Manage collections and tables

Collections and tables are containers for data within keyspaces in a database.

Whether you use a collection or table depends on your database type, your data’s schema type, and how strictly you want to enforce the schema:

Collections

Collections use dynamic schemas and store data in documents. With a dynamic schema, each document can have different fields. Collections are best for semi-structured data.

Only Serverless (vector) databases support collections.

Tables

Tables use fixed schemas and store data in rows. With a fixed schema, all rows must have the same columns, and every column must have a value, which can be null. Tables are best for structured data.

Both Serverless (non-vector) and Serverless (vector) databases support tables.

Prerequisites

Consider your data model

While an optimal data model isn’t necessary for small tests, it is important for production applications, including robust development and testing environments for your applications.

Before you create collections and tables for production applications, take time to prepare an effective data model for your application’s needs. Consider the following:

  • Data types and schemas that you want to use.

    For example, if you want to enforce the schema, then you must use tables.

  • Which data needs to be indexed.

    For example, collections index all fields by default. If you want to apply selective indexing, you must create your collection with the Data API and define the indexing clause.

  • How you want to query the data.

    For example, if you want to use Astra DB’s built-in vector search capabilities, then you must store your data in a Serverless (vector) database.

Understand vector data settings

Both collections and tables can store vector and non-vector data, and it is a common practice to store vector data alongside non-vector metadata. However, if you want to use Astra DB’s built-in vector search capabilities, then you must store your data in a Serverless (vector) database.

For tables, you can create, modify, and drop vector columns and indexes at any time.

However, for collections, you must configure vector-related settings when you create the collection. This includes the following:

  • Support for vector data, also known as a vector-enabled collection

  • The number of dimensions and the similarity metric for the vectors in your dataset

  • An embedding provider integration, if you ever plan to use one or might use one in the future

  • Support for hybrid search

  • Indexing

For vector-enabled collections, you decide how to provide embeddings:

  • Generate embeddings outside Astra DB, and then load the embeddings when you insert data.

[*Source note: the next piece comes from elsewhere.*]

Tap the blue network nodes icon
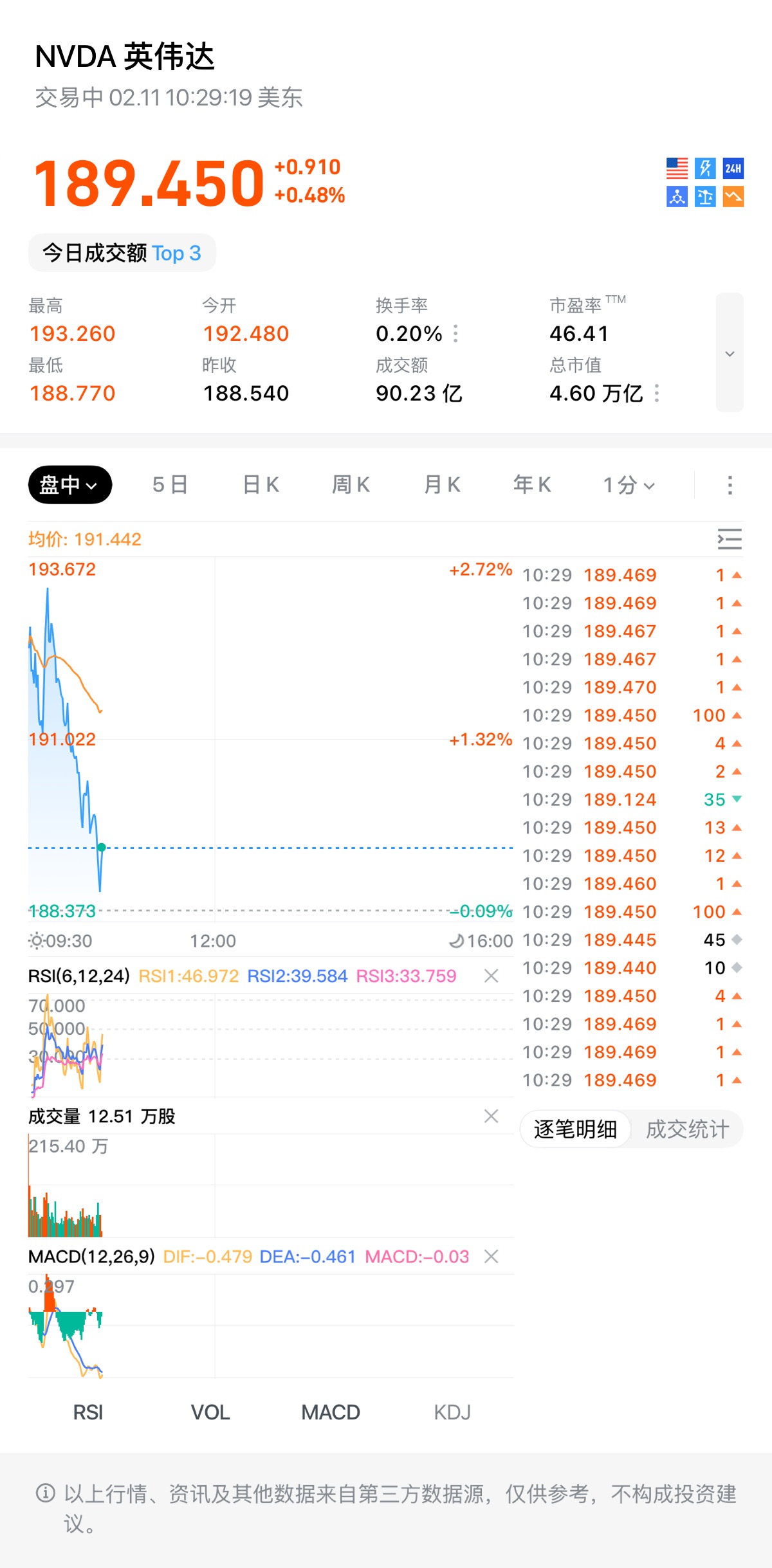Viewport: 772px width, 1568px height. pos(677,197)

  • Use an embedding provider integration to automatically generate embeddings.

  • Use both options.

Data manipulation in multi-region databases

For multi-region databases, the Astra Portal’s Data Explorer accesses and manipulates keyspaces, collections, tables, and data from the primary region. If you need to manage your database from a secondary region, you must use the Data API, CQL shell, or a Cassandra driver to connect directly to that region. Generally, accessing secondary regions is for latency optimization when the primary region is geographically distant from the caller or when the primary region is experiencing an outage. However, because multi-region databases follow an eventual consistent model, changes to data in any region are eventually replicated to the database’s other regions.

Collections

Serverless (vector) databases support both collections and tables.

Create a collection

Collection settings are permanent. If you need to change the settings after creating a collection, you must delete the collection and create a new one with the desired settings.

You can create a collection in the Astra Portal, with the Data API, or with the Astra CLI:

Use the Astra Portal
  1. In the Astra Portal, click the name of the database that you want to modify.

    Only Serverless (vector) databases support dynamic-schema collections.

  2. Click Data Explorer.

  3. In the Keyspace field, select the keyspace where you want to create the collection.

    If your database has both collections and tables, the Data Explorer lists all collections and tables under the Collections label.

  4. Click Create Collection.

  5. Enter a name for the collection.

    Collection names must follow these rules:

    • Can contain letters, numbers, and underscores

    • Cannot exceed 48 characters

    • Must be unique within the keyspace

  6. Decide whether you want this collection to support vector data:

    • If you want to store vector data in this collection, enable Vector-enabled collection.

    • If you don’t want to store vector data in this collection, disable Vector-enabled collection.

  7. For vector-enabled collections, select an Embedding generation method:

    • Bring my own: Generate embeddings before you insert data to Astra, and then include the embeddings when you insert data into your collection.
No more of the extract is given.